Sie tschechern, die Tschechen!
Sie tschechern, die Tschechen! Auch wenn es etymologisch nicht belegbar ist, liegt durchaus die Vermutung nahe, dass sich das Wort „tschechern“ (in Österreich verwendet für extrem viel Alkohol trinken) von „den Tschechen“ ableite, wie ein Freund ob der Ähnlichkeit der Wörter kürzlich feststellte. Angesichts der Trinkgewohnheiten hier, stimme ich dem voll und ganz zu.
Ich habe in meinem Leben wohl noch nie so viele Abende und Stunden in irgendwelchen Beisln [Österreichisch für Spelunke, Anm. d. Red.] verbracht, wie hier in Prag, aber es gibt eben auch wirklich viele originelle, die man von innen gesehen haben muss.
Und ja, ich habe auch noch nie so viele Kneipenlieder gesungen, deren Text ich nicht ansatzweise verstehe… Aber ich mache das ja nur, weil mir eine Freundin den Rat gegeben hat, meine Abendgestaltung möglichst oft in Kneipen zu verlegen. Warum? Weil man dort die Sprache am besten lerne, sie spreche aus eigener Erfahrung. ;) Gesagt, getan.
Sprachlich macht man im Wirtshaus bei dem einen oder anderen Bier (das hier immer noch billiger ist als Wasser) wirklich Fortschritte. Nur vermute ich, dass ich keine mündliche Tschechischprüfung auf der Uni mehr bestehe, wenn ich diesen Wortschatz und diese Grammatik dauerhaft übernehme. Aber das stört (momentan) nicht im Geringsten.
Nicht umsonst besagt ein tschechisches Sprichwort: „Wo man Bier braut, da lässt es sich gut leben.“ Und das lässt es sich hier wirklich gut.
Mentalitätsunterschiede?

[Daten zur Verortung per Pixelkoordinaten]
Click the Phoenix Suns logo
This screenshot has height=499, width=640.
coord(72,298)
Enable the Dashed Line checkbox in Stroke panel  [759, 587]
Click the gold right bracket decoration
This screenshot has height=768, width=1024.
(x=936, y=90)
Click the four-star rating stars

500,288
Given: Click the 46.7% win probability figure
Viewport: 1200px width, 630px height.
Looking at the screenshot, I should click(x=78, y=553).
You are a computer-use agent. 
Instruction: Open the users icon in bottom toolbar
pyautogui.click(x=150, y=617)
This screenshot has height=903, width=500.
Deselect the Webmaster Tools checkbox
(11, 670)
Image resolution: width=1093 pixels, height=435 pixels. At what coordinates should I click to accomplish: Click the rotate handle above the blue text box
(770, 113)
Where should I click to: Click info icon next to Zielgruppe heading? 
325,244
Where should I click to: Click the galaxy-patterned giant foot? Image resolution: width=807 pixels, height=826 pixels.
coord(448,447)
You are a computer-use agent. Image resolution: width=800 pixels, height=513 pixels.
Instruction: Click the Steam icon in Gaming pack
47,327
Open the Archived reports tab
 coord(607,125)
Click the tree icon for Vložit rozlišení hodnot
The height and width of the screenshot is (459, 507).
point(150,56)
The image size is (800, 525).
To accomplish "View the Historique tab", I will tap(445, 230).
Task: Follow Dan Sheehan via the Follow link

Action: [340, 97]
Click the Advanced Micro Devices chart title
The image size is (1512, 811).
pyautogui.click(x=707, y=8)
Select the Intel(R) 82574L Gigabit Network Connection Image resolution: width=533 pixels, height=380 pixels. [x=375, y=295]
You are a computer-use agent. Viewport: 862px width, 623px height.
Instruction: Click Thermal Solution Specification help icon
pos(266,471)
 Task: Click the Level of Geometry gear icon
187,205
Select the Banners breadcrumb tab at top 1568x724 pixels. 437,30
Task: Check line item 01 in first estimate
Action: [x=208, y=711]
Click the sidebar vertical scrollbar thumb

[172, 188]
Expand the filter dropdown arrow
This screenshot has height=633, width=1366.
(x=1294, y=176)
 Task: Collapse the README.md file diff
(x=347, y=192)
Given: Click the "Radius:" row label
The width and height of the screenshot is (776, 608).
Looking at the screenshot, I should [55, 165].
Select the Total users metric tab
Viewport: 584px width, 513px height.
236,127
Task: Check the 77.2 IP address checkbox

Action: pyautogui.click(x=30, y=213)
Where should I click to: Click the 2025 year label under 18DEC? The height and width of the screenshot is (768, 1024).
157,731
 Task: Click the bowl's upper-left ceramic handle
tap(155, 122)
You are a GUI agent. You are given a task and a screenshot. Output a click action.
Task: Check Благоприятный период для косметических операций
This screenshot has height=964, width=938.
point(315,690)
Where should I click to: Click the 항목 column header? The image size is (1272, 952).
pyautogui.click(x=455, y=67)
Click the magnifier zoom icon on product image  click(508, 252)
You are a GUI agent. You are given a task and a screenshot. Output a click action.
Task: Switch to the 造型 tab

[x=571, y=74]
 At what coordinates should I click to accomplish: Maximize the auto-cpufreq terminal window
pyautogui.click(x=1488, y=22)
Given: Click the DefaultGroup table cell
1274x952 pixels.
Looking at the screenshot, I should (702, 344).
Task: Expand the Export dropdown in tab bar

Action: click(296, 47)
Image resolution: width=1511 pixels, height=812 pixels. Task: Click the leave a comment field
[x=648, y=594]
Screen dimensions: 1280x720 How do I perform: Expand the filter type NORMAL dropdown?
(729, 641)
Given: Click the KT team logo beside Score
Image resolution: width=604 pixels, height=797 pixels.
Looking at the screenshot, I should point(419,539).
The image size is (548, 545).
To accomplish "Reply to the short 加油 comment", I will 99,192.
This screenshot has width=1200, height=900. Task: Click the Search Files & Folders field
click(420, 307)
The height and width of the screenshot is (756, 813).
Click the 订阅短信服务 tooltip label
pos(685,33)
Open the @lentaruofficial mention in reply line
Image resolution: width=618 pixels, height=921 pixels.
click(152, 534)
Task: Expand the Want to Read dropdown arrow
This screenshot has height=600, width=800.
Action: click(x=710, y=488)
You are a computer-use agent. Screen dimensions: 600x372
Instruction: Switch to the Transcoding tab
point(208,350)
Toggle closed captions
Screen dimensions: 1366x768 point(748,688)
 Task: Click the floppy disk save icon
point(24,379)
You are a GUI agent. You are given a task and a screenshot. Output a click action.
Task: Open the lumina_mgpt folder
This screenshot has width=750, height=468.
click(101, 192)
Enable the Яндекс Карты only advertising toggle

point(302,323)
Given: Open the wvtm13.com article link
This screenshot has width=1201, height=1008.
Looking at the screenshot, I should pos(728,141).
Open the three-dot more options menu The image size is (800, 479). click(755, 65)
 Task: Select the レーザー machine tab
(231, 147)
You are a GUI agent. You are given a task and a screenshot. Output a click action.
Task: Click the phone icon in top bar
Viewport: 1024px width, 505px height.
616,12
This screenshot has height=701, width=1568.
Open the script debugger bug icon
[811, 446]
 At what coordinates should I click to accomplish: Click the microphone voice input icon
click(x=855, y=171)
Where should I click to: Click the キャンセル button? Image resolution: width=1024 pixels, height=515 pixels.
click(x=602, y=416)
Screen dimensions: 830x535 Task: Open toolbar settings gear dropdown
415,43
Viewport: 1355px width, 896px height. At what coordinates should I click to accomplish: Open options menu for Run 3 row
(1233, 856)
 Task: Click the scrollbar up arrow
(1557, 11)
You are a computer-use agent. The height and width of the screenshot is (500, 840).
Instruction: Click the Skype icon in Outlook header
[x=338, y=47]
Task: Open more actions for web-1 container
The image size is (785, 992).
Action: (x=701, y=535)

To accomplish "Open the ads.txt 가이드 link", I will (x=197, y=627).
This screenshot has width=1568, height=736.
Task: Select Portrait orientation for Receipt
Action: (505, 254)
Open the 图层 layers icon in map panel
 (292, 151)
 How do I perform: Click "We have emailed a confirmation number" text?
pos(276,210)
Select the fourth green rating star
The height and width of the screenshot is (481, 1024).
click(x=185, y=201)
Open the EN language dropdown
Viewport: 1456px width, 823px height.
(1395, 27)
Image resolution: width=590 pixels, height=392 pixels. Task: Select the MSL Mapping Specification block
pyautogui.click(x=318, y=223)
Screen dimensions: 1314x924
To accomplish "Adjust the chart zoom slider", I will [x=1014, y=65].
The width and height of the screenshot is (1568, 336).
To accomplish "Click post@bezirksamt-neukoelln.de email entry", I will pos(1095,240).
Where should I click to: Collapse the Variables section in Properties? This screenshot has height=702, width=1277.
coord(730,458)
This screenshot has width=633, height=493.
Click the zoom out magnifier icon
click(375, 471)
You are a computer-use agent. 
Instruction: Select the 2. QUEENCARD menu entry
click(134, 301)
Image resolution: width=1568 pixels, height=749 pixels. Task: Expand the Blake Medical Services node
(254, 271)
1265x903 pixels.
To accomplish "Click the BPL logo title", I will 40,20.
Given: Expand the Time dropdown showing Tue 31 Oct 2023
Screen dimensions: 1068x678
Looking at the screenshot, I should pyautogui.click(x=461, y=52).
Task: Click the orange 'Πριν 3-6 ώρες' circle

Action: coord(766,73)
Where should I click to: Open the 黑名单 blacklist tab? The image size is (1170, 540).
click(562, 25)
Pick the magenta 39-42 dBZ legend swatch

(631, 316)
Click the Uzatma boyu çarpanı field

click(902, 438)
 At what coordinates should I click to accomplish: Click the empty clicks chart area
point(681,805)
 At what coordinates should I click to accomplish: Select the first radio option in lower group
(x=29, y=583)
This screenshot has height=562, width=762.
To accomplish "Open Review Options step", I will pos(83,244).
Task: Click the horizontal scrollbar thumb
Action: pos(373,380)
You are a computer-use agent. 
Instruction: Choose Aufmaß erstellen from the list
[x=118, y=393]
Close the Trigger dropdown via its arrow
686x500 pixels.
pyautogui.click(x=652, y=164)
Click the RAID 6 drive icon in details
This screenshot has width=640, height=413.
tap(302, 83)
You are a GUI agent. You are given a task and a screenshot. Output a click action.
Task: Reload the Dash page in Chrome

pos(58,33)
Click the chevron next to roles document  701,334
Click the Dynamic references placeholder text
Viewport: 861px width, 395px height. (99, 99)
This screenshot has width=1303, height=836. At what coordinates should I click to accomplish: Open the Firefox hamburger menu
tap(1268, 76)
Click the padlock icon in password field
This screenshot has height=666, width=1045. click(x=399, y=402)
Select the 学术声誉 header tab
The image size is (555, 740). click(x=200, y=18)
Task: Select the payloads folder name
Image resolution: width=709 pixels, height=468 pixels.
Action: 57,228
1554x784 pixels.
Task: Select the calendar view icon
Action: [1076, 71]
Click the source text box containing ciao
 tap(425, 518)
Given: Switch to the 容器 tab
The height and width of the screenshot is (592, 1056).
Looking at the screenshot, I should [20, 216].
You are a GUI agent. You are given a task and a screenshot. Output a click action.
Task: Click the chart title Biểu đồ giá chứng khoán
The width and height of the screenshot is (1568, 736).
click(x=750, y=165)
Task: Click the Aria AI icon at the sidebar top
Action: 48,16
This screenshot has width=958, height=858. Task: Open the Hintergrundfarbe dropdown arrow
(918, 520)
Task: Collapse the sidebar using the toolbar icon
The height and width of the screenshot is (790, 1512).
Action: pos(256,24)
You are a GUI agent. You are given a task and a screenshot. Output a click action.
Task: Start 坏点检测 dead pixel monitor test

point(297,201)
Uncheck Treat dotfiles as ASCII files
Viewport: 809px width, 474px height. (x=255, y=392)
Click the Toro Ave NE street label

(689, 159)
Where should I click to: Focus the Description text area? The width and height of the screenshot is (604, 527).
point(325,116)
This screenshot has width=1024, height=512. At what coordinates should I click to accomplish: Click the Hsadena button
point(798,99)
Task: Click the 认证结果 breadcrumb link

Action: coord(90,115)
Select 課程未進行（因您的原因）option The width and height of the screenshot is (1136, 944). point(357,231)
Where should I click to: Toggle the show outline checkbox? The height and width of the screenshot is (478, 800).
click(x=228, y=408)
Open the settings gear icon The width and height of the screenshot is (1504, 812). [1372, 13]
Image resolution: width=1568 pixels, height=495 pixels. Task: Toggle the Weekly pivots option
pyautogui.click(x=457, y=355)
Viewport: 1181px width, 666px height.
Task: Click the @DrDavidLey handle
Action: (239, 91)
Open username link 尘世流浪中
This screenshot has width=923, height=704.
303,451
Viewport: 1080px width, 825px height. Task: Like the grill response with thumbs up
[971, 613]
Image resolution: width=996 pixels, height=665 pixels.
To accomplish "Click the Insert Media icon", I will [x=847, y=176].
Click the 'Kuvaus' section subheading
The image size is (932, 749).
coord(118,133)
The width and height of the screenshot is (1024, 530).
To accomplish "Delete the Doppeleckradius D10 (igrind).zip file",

[Fragen zum Material]:
- a) Nennen Sie alle Getränke, die im vorgegebenen Text erwähnt werden.
- b) Geben Sie aus dem vorgegebenen Text alles von „Ich habe in“ bis hinunter zu „gesehen haben muss.“ wortgetreu wieder.

[Lösungen je Aufgabe]:
- a) Alkohol, Bier, Wasser

- b)
Ich habe in meinem Leben wohl noch nie so viele Abende und Stunden in irgendwelchen Beisln [Österreichisch für Spelunke, Anm. d. Red.] verbracht, wie hier in Prag, aber es gibt eben auch wirklich viele originelle, die man von innen gesehen haben muss.